***** EXTRACTED DATA *****

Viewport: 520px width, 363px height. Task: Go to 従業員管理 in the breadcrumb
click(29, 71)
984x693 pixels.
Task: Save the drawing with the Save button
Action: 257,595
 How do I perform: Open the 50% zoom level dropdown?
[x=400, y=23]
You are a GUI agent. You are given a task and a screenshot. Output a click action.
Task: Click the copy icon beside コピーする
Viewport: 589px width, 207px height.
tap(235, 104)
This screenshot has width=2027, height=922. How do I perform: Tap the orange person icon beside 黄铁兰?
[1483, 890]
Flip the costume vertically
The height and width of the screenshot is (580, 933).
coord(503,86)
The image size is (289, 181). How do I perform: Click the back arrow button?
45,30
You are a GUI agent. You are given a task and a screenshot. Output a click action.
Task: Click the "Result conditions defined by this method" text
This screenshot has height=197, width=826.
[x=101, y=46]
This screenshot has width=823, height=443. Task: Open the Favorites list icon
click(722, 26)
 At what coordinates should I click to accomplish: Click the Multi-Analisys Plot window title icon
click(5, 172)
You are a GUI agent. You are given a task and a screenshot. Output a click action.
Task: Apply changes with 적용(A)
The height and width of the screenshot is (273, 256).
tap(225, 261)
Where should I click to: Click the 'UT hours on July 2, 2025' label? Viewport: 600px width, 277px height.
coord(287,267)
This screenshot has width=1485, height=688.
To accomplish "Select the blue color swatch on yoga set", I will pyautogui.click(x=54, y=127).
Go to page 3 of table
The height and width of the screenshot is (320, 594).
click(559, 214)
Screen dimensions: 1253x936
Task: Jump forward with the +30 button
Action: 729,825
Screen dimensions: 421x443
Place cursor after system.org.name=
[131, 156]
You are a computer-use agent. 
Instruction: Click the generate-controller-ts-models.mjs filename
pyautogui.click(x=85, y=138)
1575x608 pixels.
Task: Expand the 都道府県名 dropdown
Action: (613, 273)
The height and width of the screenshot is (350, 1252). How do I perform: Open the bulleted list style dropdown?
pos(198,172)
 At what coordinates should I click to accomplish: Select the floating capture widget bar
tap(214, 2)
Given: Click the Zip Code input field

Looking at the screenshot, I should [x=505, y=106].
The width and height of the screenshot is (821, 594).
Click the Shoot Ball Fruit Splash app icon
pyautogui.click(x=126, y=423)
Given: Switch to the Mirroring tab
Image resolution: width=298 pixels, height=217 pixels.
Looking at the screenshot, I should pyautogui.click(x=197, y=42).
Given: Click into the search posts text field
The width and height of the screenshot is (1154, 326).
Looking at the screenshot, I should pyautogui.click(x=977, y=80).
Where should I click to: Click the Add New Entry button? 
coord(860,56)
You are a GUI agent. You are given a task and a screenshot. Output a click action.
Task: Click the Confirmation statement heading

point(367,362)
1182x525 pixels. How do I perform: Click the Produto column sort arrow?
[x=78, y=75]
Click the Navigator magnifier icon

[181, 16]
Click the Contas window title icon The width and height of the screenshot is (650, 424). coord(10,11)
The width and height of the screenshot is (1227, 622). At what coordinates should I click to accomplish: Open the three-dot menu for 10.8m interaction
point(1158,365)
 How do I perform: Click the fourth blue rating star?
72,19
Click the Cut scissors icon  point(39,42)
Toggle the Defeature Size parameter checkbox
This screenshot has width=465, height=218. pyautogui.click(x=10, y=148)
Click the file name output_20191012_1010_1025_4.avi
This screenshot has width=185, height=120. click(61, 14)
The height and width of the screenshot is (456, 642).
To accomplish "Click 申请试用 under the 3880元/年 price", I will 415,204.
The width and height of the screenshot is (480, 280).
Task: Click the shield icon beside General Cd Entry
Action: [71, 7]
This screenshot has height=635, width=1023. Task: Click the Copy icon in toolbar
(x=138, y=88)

*****

> [WHAT IS BEING ASKED] Begin at the first line and stop after the one that contains "click(722, 26)". Give those lines again with "back arrow button" changed to "return arrow button" and nothing else altered.

> [RESULT FOR THIS EXERCISE]
Viewport: 520px width, 363px height. Task: Go to 従業員管理 in the breadcrumb
click(29, 71)
984x693 pixels.
Task: Save the drawing with the Save button
Action: 257,595
 How do I perform: Open the 50% zoom level dropdown?
[x=400, y=23]
You are a GUI agent. You are given a task and a screenshot. Output a click action.
Task: Click the copy icon beside コピーする
Viewport: 589px width, 207px height.
tap(235, 104)
This screenshot has width=2027, height=922. How do I perform: Tap the orange person icon beside 黄铁兰?
[1483, 890]
Flip the costume vertically
The height and width of the screenshot is (580, 933).
coord(503,86)
The image size is (289, 181). How do I perform: Click the return arrow button?
45,30
You are a GUI agent. You are given a task and a screenshot. Output a click action.
Task: Click the "Result conditions defined by this method" text
This screenshot has height=197, width=826.
[x=101, y=46]
This screenshot has width=823, height=443. Task: Open the Favorites list icon
click(722, 26)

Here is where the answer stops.